Task item :: What lines in the records below include the word "text"? Return each one.

Collected data:
--------------------

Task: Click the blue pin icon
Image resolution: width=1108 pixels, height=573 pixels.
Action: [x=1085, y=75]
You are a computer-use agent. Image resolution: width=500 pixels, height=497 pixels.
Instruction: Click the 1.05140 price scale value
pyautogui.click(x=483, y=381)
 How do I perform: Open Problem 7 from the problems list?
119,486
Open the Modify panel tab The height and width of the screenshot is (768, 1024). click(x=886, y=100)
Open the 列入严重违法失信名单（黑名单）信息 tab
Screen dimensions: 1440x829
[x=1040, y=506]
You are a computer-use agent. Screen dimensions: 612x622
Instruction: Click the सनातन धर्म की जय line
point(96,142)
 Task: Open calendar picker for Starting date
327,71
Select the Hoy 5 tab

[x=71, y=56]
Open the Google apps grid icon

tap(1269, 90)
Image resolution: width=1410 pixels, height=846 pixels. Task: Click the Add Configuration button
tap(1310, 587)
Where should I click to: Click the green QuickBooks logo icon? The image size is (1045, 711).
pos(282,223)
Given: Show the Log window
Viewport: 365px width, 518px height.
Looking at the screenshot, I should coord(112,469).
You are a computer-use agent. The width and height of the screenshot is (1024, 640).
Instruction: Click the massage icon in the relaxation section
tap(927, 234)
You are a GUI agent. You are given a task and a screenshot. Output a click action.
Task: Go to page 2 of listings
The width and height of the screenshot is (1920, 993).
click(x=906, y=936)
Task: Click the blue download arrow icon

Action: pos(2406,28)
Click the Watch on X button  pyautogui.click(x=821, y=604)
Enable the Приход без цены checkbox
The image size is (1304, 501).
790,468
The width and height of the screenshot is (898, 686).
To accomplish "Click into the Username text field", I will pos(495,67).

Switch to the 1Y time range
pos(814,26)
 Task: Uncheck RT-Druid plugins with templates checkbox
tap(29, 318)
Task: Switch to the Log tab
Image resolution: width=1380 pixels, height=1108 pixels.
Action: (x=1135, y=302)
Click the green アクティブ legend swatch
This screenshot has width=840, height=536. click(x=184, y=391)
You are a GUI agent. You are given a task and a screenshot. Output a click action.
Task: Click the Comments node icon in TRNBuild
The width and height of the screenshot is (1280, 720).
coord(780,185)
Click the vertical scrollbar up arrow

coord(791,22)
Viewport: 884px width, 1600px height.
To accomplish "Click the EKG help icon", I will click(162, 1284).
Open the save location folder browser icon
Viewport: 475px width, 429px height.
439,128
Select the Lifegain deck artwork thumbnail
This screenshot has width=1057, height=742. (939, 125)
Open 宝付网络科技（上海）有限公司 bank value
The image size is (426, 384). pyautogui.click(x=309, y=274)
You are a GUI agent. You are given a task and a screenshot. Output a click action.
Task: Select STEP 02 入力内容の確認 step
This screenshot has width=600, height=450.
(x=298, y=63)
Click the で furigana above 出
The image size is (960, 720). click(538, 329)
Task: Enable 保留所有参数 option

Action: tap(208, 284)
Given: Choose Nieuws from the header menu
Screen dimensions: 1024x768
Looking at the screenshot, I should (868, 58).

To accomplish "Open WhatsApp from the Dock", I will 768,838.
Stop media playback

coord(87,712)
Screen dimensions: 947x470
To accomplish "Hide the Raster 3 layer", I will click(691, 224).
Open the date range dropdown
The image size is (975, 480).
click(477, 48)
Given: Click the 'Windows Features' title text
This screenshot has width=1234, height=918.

--------------------

Exercise output ::
To accomplish "Click into the Username text field", I will pos(495,67).
Given: Click the 'Windows Features' title text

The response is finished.